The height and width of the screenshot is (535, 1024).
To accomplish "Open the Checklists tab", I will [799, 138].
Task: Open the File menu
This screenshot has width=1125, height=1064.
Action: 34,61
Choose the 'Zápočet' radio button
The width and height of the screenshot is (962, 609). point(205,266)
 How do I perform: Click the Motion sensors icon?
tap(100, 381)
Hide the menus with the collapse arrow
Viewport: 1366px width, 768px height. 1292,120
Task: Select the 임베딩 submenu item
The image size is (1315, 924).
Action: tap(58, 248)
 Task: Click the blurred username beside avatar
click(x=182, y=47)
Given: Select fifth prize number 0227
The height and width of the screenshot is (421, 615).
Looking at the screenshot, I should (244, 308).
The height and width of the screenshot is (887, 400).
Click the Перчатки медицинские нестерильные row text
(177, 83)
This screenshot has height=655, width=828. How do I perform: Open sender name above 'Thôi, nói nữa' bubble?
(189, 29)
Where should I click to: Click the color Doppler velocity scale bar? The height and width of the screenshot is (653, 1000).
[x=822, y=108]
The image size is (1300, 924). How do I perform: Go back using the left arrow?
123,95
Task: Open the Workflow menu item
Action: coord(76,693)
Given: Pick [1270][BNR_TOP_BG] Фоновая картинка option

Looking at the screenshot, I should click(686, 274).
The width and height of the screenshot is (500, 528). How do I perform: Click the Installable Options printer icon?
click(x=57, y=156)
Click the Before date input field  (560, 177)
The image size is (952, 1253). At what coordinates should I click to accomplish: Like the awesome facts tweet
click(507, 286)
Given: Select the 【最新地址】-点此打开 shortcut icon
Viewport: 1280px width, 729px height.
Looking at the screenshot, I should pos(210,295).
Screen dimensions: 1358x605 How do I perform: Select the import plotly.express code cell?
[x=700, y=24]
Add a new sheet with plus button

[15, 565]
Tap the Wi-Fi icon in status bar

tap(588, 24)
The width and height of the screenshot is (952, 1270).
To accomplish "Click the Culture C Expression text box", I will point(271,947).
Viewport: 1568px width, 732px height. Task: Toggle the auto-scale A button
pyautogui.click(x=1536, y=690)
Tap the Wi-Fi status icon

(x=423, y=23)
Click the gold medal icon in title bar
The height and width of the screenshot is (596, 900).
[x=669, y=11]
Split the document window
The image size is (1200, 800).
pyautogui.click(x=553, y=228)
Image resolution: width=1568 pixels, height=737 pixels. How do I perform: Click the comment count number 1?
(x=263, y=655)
※ ※ ※
• [Given exercise]:
Rewrite all of the data above with "Settings tab" substituted for "Checklists tab", leaving everything else unchanged.

• [Result below]:
The height and width of the screenshot is (535, 1024).
To accomplish "Open the Settings tab", I will [799, 138].
Task: Open the File menu
This screenshot has width=1125, height=1064.
Action: 34,61
Choose the 'Zápočet' radio button
The width and height of the screenshot is (962, 609). point(205,266)
 How do I perform: Click the Motion sensors icon?
tap(100, 381)
Hide the menus with the collapse arrow
Viewport: 1366px width, 768px height. 1292,120
Task: Select the 임베딩 submenu item
The image size is (1315, 924).
Action: tap(58, 248)
 Task: Click the blurred username beside avatar
click(x=182, y=47)
Given: Select fifth prize number 0227
The height and width of the screenshot is (421, 615).
Looking at the screenshot, I should (244, 308).
The height and width of the screenshot is (887, 400).
Click the Перчатки медицинские нестерильные row text
(177, 83)
This screenshot has height=655, width=828. How do I perform: Open sender name above 'Thôi, nói nữa' bubble?
(189, 29)
Where should I click to: Click the color Doppler velocity scale bar? The height and width of the screenshot is (653, 1000).
[x=822, y=108]
The image size is (1300, 924). How do I perform: Go back using the left arrow?
123,95
Task: Open the Workflow menu item
Action: coord(76,693)
Given: Pick [1270][BNR_TOP_BG] Фоновая картинка option

Looking at the screenshot, I should click(686, 274).
The width and height of the screenshot is (500, 528). How do I perform: Click the Installable Options printer icon?
click(x=57, y=156)
Click the Before date input field  (560, 177)
The image size is (952, 1253). At what coordinates should I click to accomplish: Like the awesome facts tweet
click(507, 286)
Given: Select the 【最新地址】-点此打开 shortcut icon
Viewport: 1280px width, 729px height.
Looking at the screenshot, I should pos(210,295).
Screen dimensions: 1358x605 How do I perform: Select the import plotly.express code cell?
[x=700, y=24]
Add a new sheet with plus button

[15, 565]
Tap the Wi-Fi icon in status bar

tap(588, 24)
The width and height of the screenshot is (952, 1270).
To accomplish "Click the Culture C Expression text box", I will point(271,947).
Viewport: 1568px width, 732px height. Task: Toggle the auto-scale A button
pyautogui.click(x=1536, y=690)
Tap the Wi-Fi status icon

(x=423, y=23)
Click the gold medal icon in title bar
The height and width of the screenshot is (596, 900).
[x=669, y=11]
Split the document window
The image size is (1200, 800).
pyautogui.click(x=553, y=228)
Image resolution: width=1568 pixels, height=737 pixels. How do I perform: Click the comment count number 1?
(x=263, y=655)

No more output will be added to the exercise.